Task list
#1 In the port selection patch thread, which RFC algorithm does the proposed solution vary?
#2 Copy word for word the stretch of the port selection patch thread from "The real issue" through "6056 Algorithm 5.".
=== Reading text ===
Re: [PATCH net-next v3] inet: add ip_local_port_step_width sysctl to improve port usage distribution
From: Fernando Fernandez Mancera
Date: Wed Mar 04 2026 - 04:58:11 EST
On 3/4/26 8:05 AM, Eric Dumazet wrote:
On Tue, Mar 3, 2026 at 6:30 PM Fernando Fernandez Mancera
<fmancera@xxxxxxx> wrote:
With the current port selection algorithm, ports after a reserved port
range or long time used port are used more often than others [1]. This
causes an uneven port usage distribution. This combines with cloud
environments blocking connections between the application server and the
database server if there was a previous connection with the same source
port, leading to connectivity problems between applications on cloud
environments.
The real issue here is that these firewalls cannot cope with
standards-compliant port reuse. This is a workaround for such situations
and an improvement on the distribution of ports selected.
The proposed solution is to implement a variant of RFC 6056 Algorithm 5.
The step size is selected randomly on every connect() call ensuring it
is a coprime with respect to the size of the range of ports we want to
scan. This way, we can ensure that all ports within the range are
scanned before returning an error. To enable this algorithm, the user
must configure the new sysctl option "net.ipv4.ip_local_port_step_width".
In addition, on graphs generated we can observe that the distribution of
source ports is more even with the proposed approach. [2]
[1] https://0xffsoftware.com/port_graph_current_alg.html
[2] https://0xffsoftware.com/port_graph_random_step_alg.html
Signed-off-by: Fernando Fernandez Mancera <fmancera@xxxxxxx>
---
v2: used step to calculate remaining as (remaining / step) and avoid
calculating gcd when scan_step and range are both even
v3: xmas tree formatting and break the gdc() loop once scan_step is 1
---
Documentation/networking/ip-sysctl.rst | 9 ++++++
.../net_cachelines/netns_ipv4_sysctl.rst | 1 +
include/net/netns/ipv4.h | 1 +
net/ipv4/inet_hashtables.c | 28 +++++++++++++++++--
net/ipv4/sysctl_net_ipv4.c | 7 +++++
5 files changed, 43 insertions(+), 3 deletions(-)
diff --git a/Documentation/networking/ip-sysctl.rst b/Documentation/networking/ip-sysctl.rst
index 265158534cda..da29806700e9 100644
--- a/Documentation/networking/ip-sysctl.rst
+++ b/Documentation/networking/ip-sysctl.rst
@@ -1630,6 +1630,15 @@ ip_local_reserved_ports - list of comma separated ranges
Default: Empty
+ip_local_port_step_width - INTEGER
+ Defines the numerical maximum increment between successive port
+ allocations within the ephemeral port range when an unavailable port is
+ reached. This can be used to mitigate accumulated nodes in port
+ distribution when reserved ports have been configured. Please note that
+ port collisions may be more frequent in a system with a very high load.
+
Patch SGTM, but I find this documentation obscure.
Some guidance would be nice. What values have you tested/tried ?
As I am working on a patch series with improvements to ip-sysctl.rst documentation I will handle that there.
FTR; I tested multiple scenarios and numbers. If the value is >= the whole range, the issue is always mitigated but of course this will have a hit on performance under port exhaustion situation. The value that works better in my experience is 2x 3x or even 4x the size of the largest reserved block. If only a couple of ports are marked as reserved, 128 is usually enough to avoid clustering..
Thank you all for the reviews!
Reviewed-by: Eric Dumazet <edumazet@xxxxxxxxxx>
=== Material provided ===
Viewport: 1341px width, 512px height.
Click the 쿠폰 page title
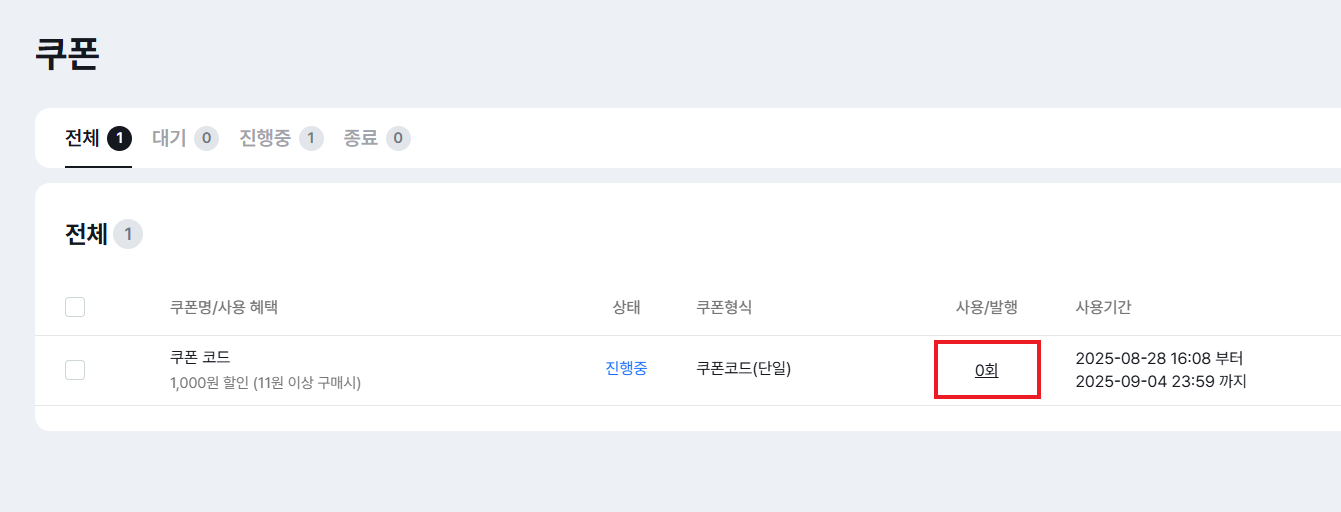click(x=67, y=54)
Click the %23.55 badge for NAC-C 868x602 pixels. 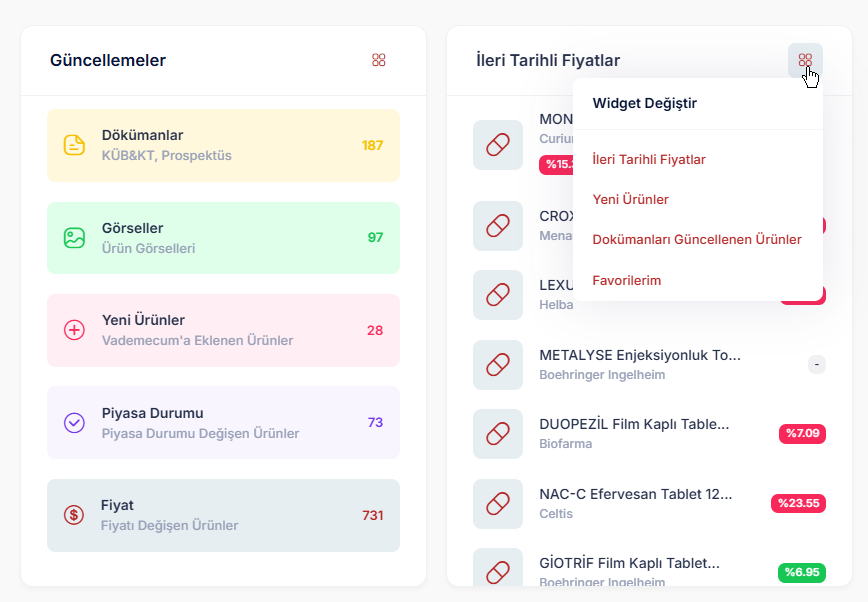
===
Answers
#1 RFC 6056 Algorithm 5

#2
The real issue here is that these firewalls cannot cope with
standards-compliant port reuse. This is a workaround for such situations
and an improvement on the distribution of ports selected.
The proposed solution is to implement a variant of RFC 6056 Algorithm 5.